---------- INPUT DATA ----------
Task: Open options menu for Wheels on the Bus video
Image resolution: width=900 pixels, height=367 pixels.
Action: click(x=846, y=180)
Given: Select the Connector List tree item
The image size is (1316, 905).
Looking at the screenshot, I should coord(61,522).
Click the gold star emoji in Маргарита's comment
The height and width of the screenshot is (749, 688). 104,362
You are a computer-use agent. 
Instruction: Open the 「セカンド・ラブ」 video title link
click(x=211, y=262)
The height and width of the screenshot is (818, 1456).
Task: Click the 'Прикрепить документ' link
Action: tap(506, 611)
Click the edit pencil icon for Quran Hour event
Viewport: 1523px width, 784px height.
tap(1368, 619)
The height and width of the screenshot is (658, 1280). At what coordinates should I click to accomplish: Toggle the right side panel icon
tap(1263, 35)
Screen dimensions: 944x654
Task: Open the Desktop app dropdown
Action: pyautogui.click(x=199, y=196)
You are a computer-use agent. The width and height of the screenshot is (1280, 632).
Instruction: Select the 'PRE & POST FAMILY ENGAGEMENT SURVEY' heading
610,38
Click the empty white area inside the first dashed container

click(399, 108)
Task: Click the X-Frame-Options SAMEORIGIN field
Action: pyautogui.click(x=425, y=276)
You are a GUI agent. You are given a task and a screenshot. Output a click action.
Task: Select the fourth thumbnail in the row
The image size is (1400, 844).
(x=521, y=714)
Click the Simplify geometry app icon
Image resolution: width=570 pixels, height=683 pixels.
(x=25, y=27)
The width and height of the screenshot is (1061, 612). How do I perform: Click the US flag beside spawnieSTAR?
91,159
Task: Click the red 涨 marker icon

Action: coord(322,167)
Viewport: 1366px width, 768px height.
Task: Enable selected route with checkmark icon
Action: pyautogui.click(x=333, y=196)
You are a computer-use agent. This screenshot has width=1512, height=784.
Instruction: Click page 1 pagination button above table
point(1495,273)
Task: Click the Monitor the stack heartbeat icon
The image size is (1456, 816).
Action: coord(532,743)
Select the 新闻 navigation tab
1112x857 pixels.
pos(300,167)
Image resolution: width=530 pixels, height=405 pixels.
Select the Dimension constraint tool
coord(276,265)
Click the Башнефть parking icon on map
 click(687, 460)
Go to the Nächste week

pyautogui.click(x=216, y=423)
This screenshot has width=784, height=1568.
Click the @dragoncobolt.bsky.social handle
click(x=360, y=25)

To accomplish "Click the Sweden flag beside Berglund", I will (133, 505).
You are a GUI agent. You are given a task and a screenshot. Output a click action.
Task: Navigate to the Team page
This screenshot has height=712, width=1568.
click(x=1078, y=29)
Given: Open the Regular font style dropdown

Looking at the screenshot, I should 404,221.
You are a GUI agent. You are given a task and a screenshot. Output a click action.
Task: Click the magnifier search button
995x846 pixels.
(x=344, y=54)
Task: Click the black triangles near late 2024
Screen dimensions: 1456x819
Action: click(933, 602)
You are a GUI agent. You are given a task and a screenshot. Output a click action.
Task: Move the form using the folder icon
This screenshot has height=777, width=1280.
----------
» WORK INSTRUCTIONS: Of the lines above, retype only those from the line containing "Instruction: Select the" through the line containing "Task: Select the fourth thumbnail in the row", including both, exactly.

» PROBLEM SOLUTION:
Instruction: Select the 'PRE & POST FAMILY ENGAGEMENT SURVEY' heading
610,38
Click the empty white area inside the first dashed container

click(399, 108)
Task: Click the X-Frame-Options SAMEORIGIN field
Action: pyautogui.click(x=425, y=276)
You are a GUI agent. You are given a task and a screenshot. Output a click action.
Task: Select the fourth thumbnail in the row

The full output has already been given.